REQUIRED ACTION:
Retype the whole listing that follows so that it matches the original exactly.

EXTRACTED MATERIAL:
'''

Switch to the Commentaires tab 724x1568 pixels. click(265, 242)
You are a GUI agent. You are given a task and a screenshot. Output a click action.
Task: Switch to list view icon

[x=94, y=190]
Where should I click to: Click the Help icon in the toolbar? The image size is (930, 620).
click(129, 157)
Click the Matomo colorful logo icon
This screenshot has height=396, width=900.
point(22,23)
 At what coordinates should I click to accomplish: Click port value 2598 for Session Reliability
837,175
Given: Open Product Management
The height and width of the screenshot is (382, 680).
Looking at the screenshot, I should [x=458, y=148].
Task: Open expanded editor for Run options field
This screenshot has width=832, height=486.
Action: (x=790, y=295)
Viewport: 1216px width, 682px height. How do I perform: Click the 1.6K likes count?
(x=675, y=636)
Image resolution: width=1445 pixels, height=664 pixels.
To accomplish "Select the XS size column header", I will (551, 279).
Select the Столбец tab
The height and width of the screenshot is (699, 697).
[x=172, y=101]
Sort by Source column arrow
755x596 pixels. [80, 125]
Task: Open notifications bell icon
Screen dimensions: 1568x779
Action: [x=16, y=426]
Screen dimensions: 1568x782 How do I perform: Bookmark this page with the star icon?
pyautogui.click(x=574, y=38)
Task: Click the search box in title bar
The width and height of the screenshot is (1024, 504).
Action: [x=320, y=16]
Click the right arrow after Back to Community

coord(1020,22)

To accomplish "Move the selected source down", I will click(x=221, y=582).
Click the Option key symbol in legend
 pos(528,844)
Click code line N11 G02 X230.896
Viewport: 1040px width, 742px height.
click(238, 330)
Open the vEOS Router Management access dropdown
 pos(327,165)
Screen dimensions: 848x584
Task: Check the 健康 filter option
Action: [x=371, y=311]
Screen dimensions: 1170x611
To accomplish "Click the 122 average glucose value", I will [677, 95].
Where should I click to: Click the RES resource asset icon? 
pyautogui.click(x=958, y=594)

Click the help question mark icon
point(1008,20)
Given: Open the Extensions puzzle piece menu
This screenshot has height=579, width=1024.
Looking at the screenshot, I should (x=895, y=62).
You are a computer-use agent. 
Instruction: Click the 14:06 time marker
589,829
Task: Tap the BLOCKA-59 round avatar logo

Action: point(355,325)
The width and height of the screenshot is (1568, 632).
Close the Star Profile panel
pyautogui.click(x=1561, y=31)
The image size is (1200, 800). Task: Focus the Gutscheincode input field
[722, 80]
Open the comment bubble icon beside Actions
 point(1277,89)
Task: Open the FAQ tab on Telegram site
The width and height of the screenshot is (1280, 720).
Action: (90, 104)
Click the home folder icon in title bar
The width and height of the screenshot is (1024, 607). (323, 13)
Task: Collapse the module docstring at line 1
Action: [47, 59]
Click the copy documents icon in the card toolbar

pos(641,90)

'''

EXERCISE RESULT:
Switch to the Commentaires tab 724x1568 pixels. click(265, 242)
You are a GUI agent. You are given a task and a screenshot. Output a click action.
Task: Switch to list view icon

[x=94, y=190]
Where should I click to: Click the Help icon in the toolbar? The image size is (930, 620).
click(129, 157)
Click the Matomo colorful logo icon
This screenshot has height=396, width=900.
point(22,23)
 At what coordinates should I click to accomplish: Click port value 2598 for Session Reliability
837,175
Given: Open Product Management
The height and width of the screenshot is (382, 680).
Looking at the screenshot, I should [x=458, y=148].
Task: Open expanded editor for Run options field
This screenshot has width=832, height=486.
Action: (x=790, y=295)
Viewport: 1216px width, 682px height. How do I perform: Click the 1.6K likes count?
(x=675, y=636)
Image resolution: width=1445 pixels, height=664 pixels.
To accomplish "Select the XS size column header", I will (551, 279).
Select the Столбец tab
The height and width of the screenshot is (699, 697).
[x=172, y=101]
Sort by Source column arrow
755x596 pixels. [80, 125]
Task: Open notifications bell icon
Screen dimensions: 1568x779
Action: [x=16, y=426]
Screen dimensions: 1568x782 How do I perform: Bookmark this page with the star icon?
pyautogui.click(x=574, y=38)
Task: Click the search box in title bar
The width and height of the screenshot is (1024, 504).
Action: [x=320, y=16]
Click the right arrow after Back to Community

coord(1020,22)

To accomplish "Move the selected source down", I will click(x=221, y=582).
Click the Option key symbol in legend
 pos(528,844)
Click code line N11 G02 X230.896
Viewport: 1040px width, 742px height.
click(238, 330)
Open the vEOS Router Management access dropdown
 pos(327,165)
Screen dimensions: 848x584
Task: Check the 健康 filter option
Action: [x=371, y=311]
Screen dimensions: 1170x611
To accomplish "Click the 122 average glucose value", I will [677, 95].
Where should I click to: Click the RES resource asset icon? 
pyautogui.click(x=958, y=594)

Click the help question mark icon
point(1008,20)
Given: Open the Extensions puzzle piece menu
This screenshot has height=579, width=1024.
Looking at the screenshot, I should (x=895, y=62).
You are a computer-use agent. 
Instruction: Click the 14:06 time marker
589,829
Task: Tap the BLOCKA-59 round avatar logo

Action: point(355,325)
The width and height of the screenshot is (1568, 632).
Close the Star Profile panel
pyautogui.click(x=1561, y=31)
The image size is (1200, 800). Task: Focus the Gutscheincode input field
[722, 80]
Open the comment bubble icon beside Actions
 point(1277,89)
Task: Open the FAQ tab on Telegram site
The width and height of the screenshot is (1280, 720).
Action: (90, 104)
Click the home folder icon in title bar
The width and height of the screenshot is (1024, 607). (323, 13)
Task: Collapse the module docstring at line 1
Action: [47, 59]
Click the copy documents icon in the card toolbar

pos(641,90)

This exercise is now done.